Resident Les Batson, a former candidate for city council, merely reminded the applicant that the Myers Avenue area, where the main hotel entrance would be located, is part of a truck route.
If anything, the commission members wanted to see more bold signage, recognizing the work of the architects or building proponents, or additional canopies.
A Boom For Myers Avenue
Commission member Jeff Regester was heavily complimentary towards the project, envisioning it as a way to revitalize the Myers Avenue area, which has been quite idle in recent years. “I like Myers Avenue. It has a lot of potential. It used to be where a lot of stuff happened in the town.”
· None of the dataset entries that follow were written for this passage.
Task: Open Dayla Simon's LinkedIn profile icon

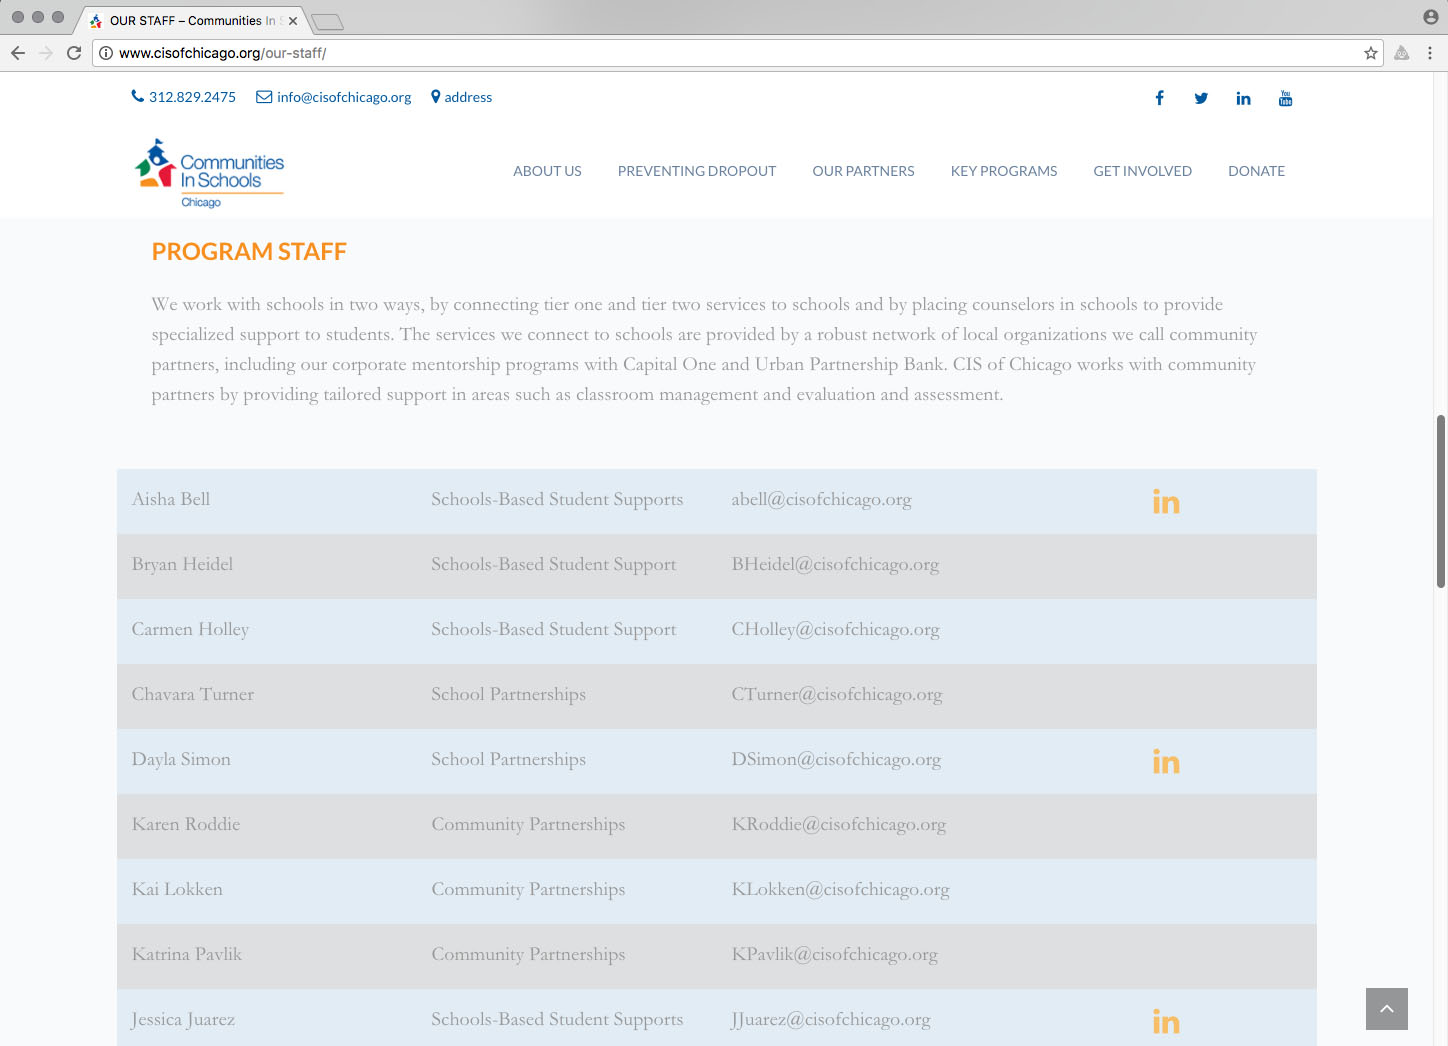Action: 1165,762
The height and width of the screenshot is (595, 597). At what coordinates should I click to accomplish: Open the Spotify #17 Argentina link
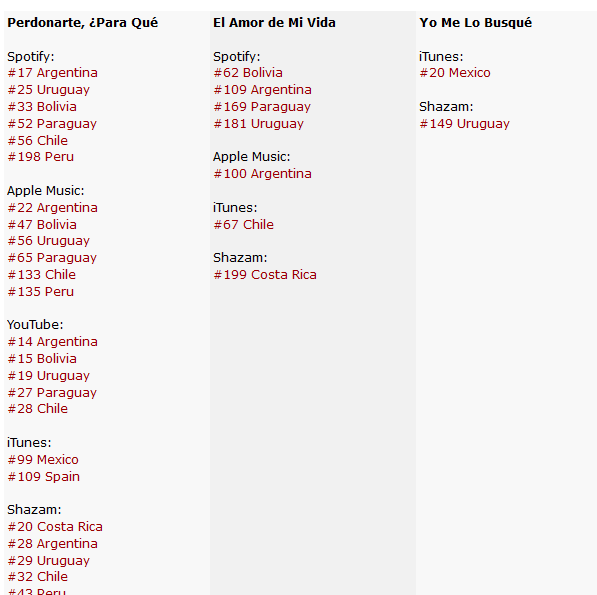coord(53,73)
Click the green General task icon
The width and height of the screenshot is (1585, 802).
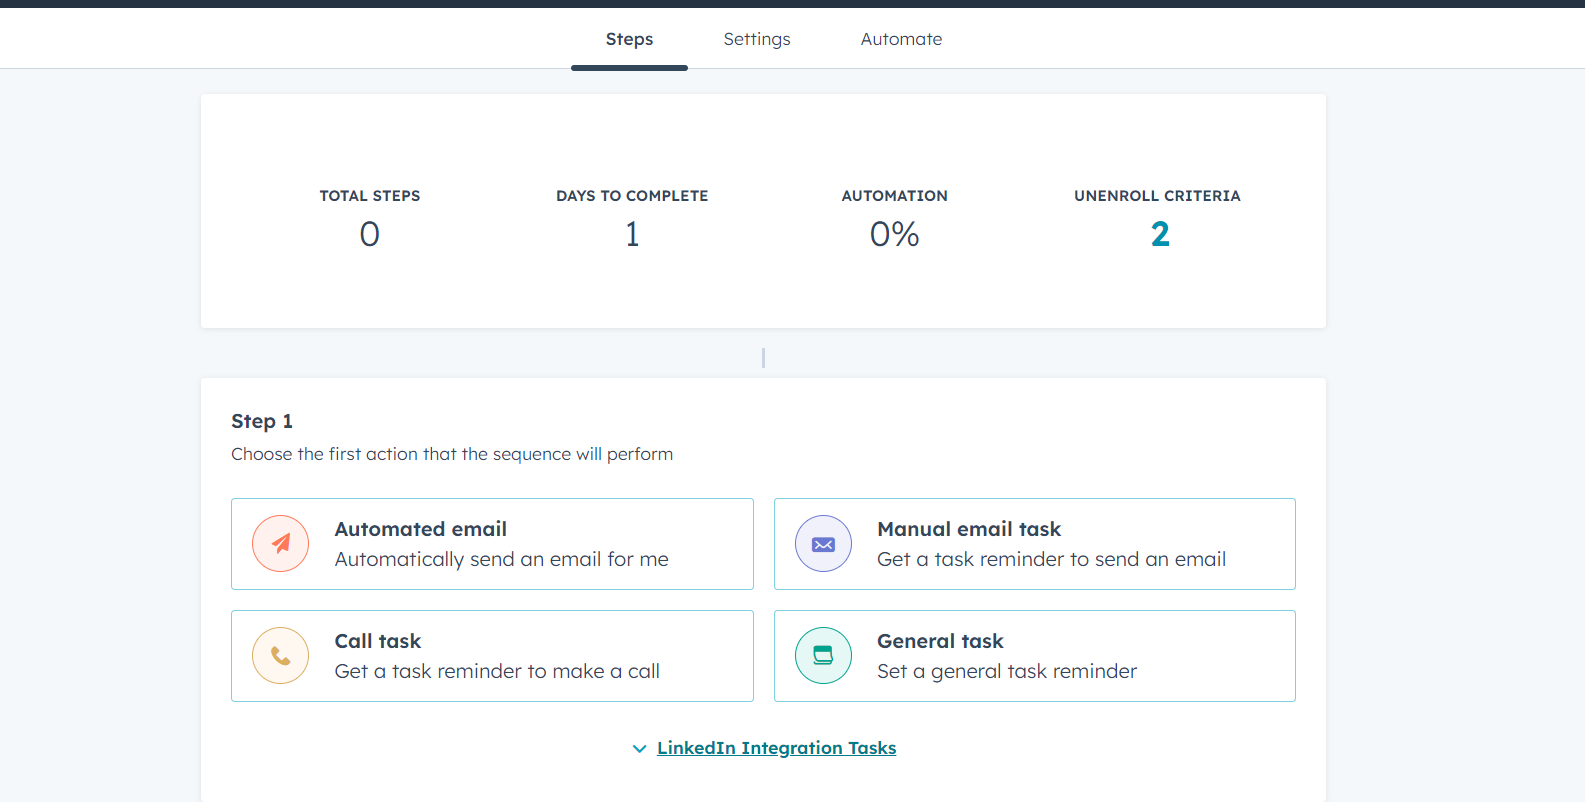pos(823,656)
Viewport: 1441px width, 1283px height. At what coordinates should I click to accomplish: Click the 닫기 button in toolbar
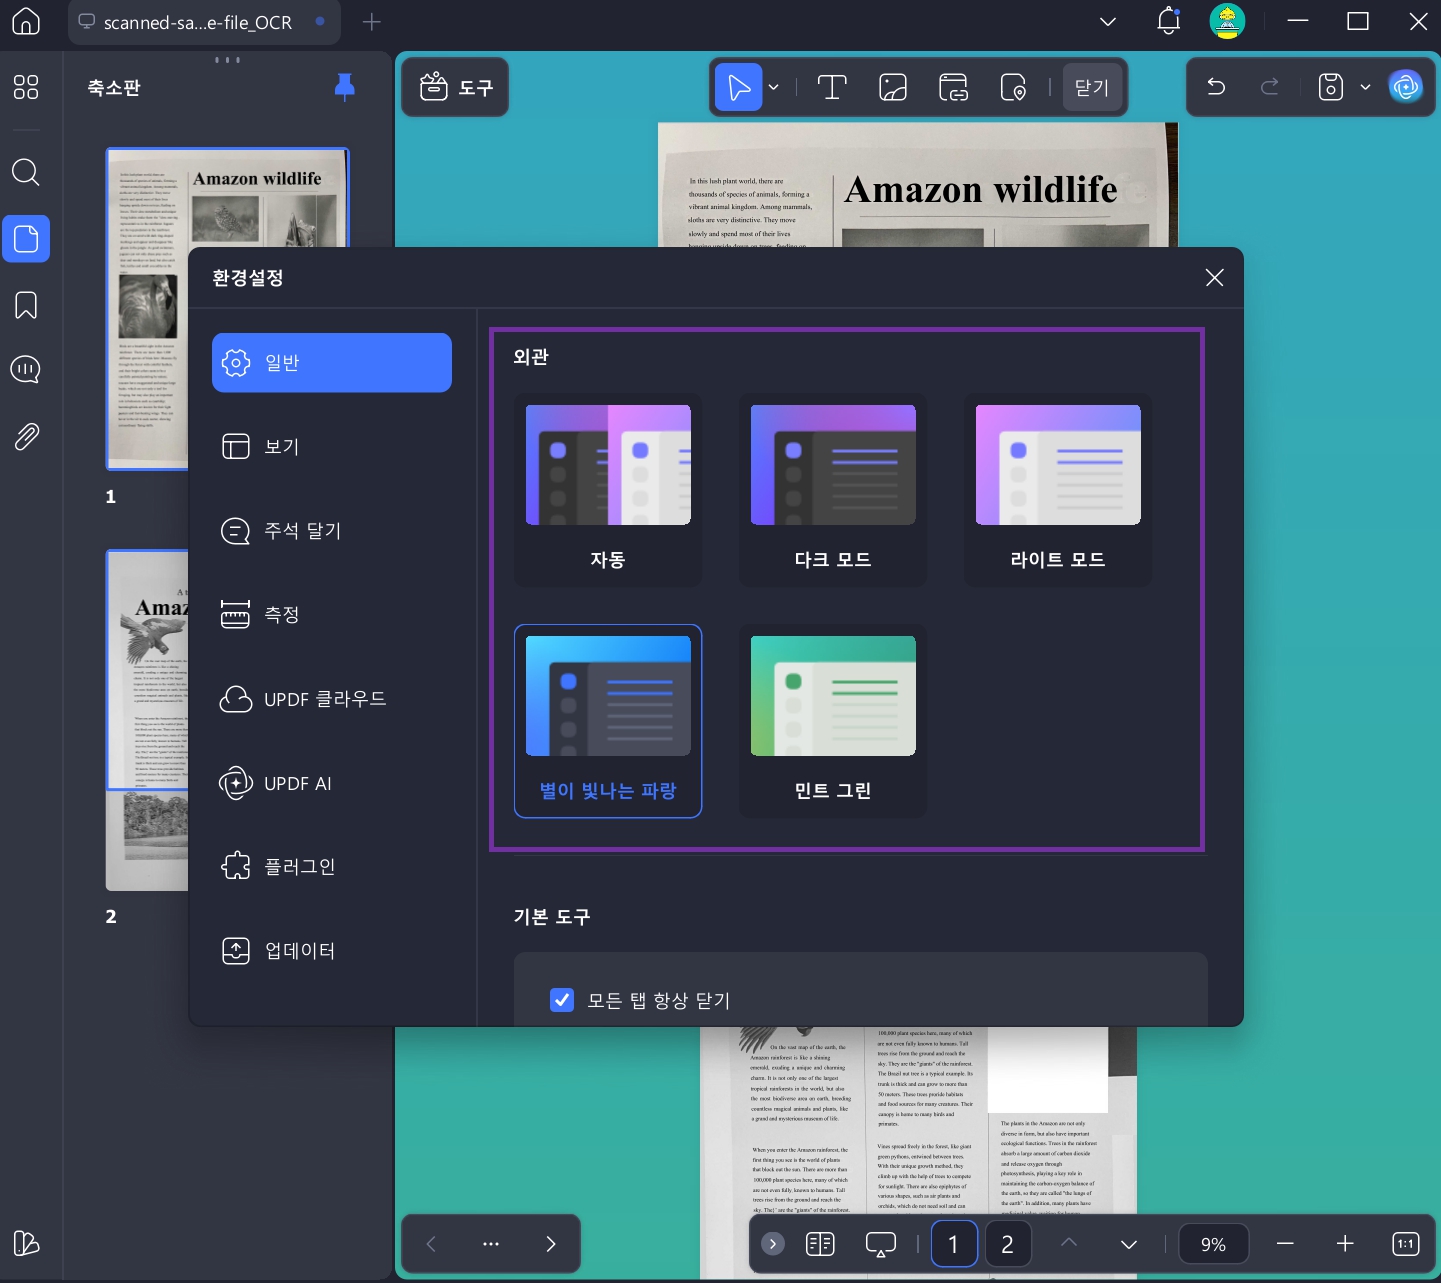click(1092, 88)
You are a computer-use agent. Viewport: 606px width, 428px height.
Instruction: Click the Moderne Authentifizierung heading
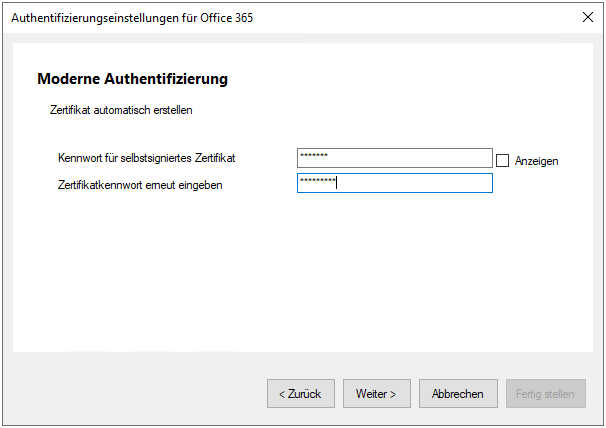(x=133, y=79)
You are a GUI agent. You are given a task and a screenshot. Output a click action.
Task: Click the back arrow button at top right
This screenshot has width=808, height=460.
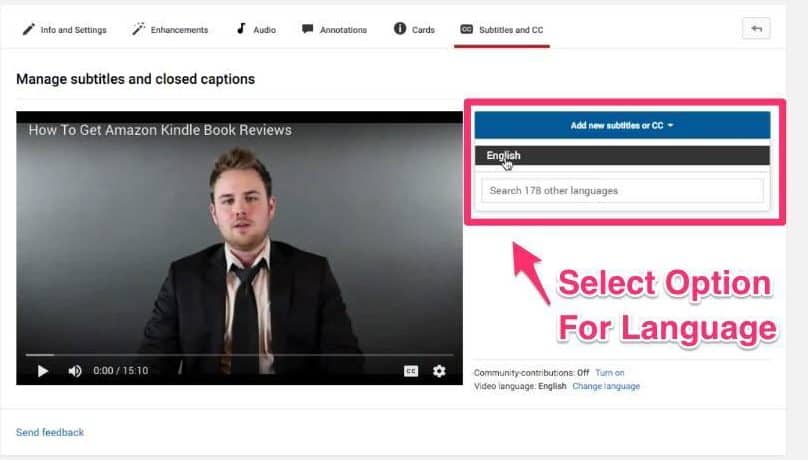(756, 29)
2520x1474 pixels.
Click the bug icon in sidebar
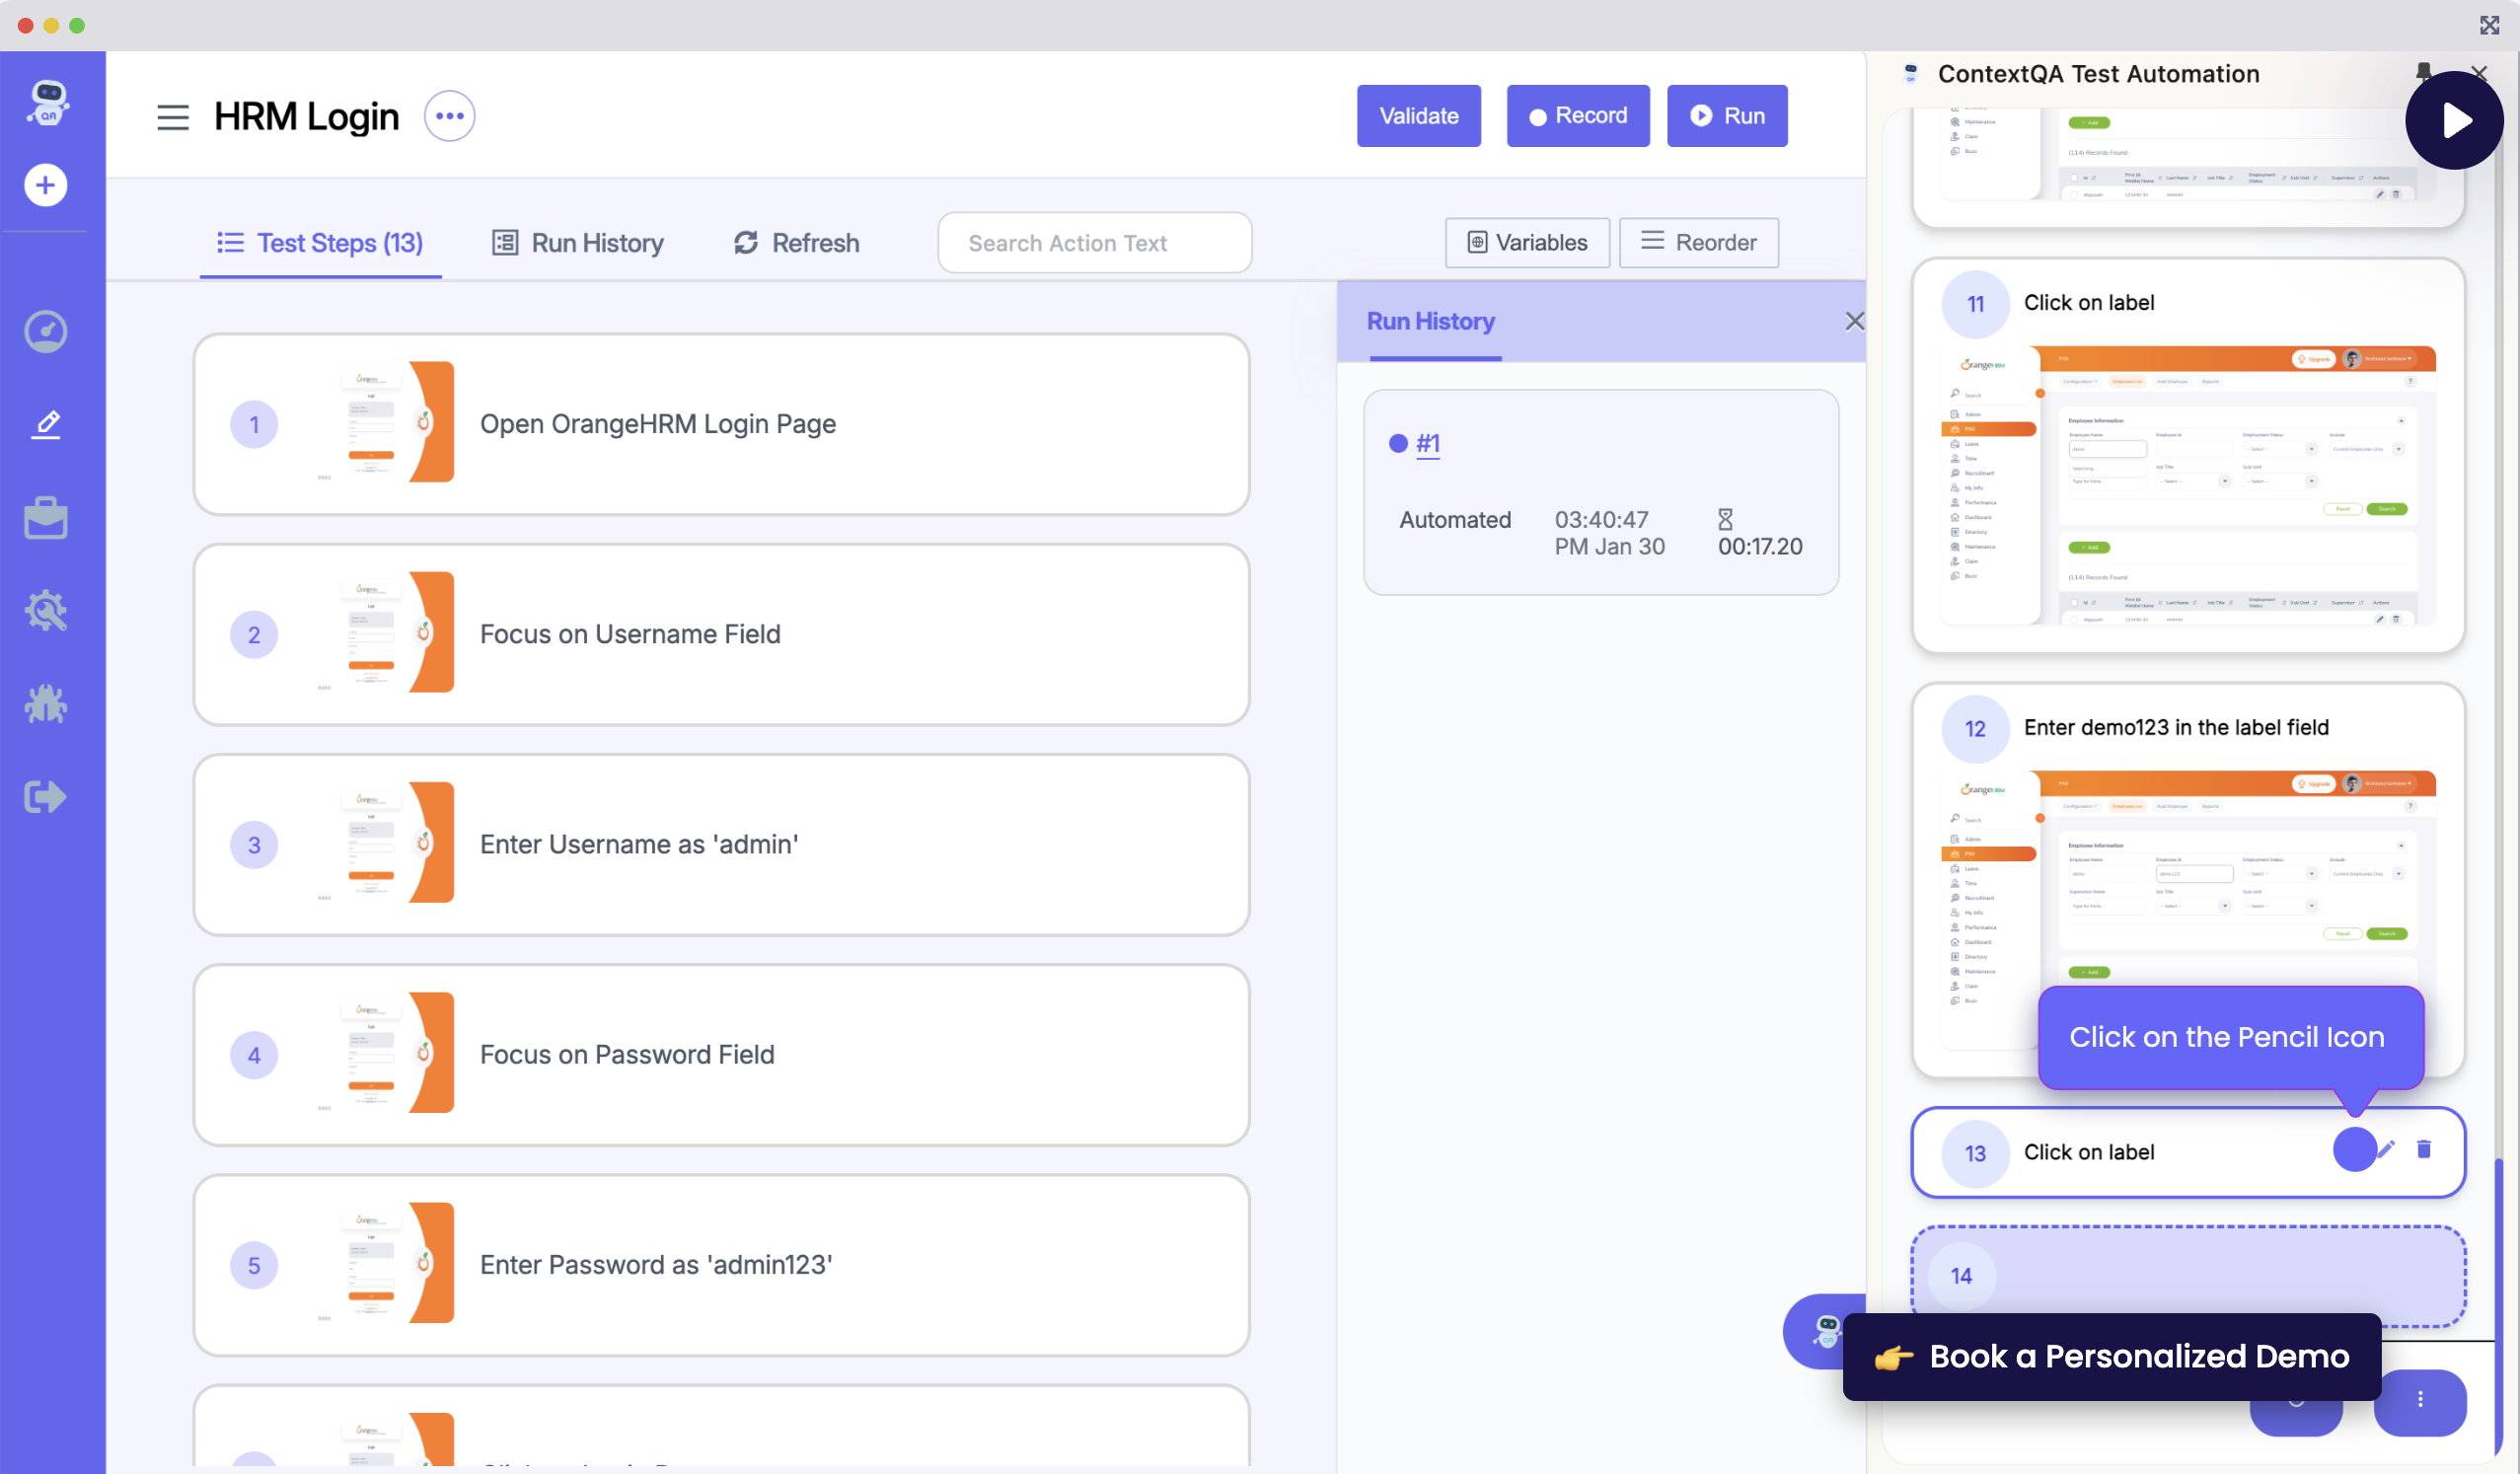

He jokingly even commented that this location, “away from the hustle and bustle of Bennett Avenue” could give the developers more freedom to do “what they wanted.”
Similar sentiments were echoed by Bill Gray, the city’s planning and community development director.
“It will be a major enhancement for Myers Avenue,” said Gray in discussing the hotel project. In fact, Myers used to represent the more seedy side of Cripple Creek’s past during the gold rush boom. In the early years of gaming, some big projects were envisioned there but never became a reality.
The community development director also lauded the hotel design, and just proposed some minor tweaks. “The architecture is compatible with the historic character of the district,” said Gray.
Gray stressed that the building represents a “21st-century interpretation of those (classic, Victorian-era, building) forms.”
In addition, Gray stated that development has great economic potential for Cripple Creek. “This project has the potential to be catalytic for the city by transforming day-trip visitors into overnight guests and encouraging them to experience what Cripple Creek and the Gold Camp District has to offer (history, recreation, special events, restaurants, etc.),” said Gray in his staff report. In this staff report, Gray recommended approval for the COA designation, based on seven conditions. The most significant of these deals with getting a development plan approved and setting a 12-month timeline for the COA designation. Gray also wanted the architects to address a few minor issues, such as filling a void area between the parking garage and the hotel..
Besides Batson, the only public comment was made by Nick Haber, a key manager of Bronco Billy’s. Haber stated that Billy’s supports the project as they see this as helping the town reach its next era of development.
Billy’s and Triple Crown Casinos are the prime contenders in the race for the next mega, casino hotel development. Last spring and summer, city leaders approved a massive, proposed, six-story hotel and mega parking garage for Bronco Billy’s, but not before a huge fight ensued over their bid for a project of special merit designation and in taking over part of a main city street. In fact, Triple Crown and a few other casinos unsuccessfully challenged this designation.
Triple Crown’s hotel venture is being designed by Oz Architecture, based in Denver. This firm does a number of historic projects throughout Colorado, including much work in the ski towns.
According to Dan Miller of Oz Architecture, the group plans to finalize their hotel design plans during the next few months. The next big step for Triple Crown will involve getting a development plan approved by the city.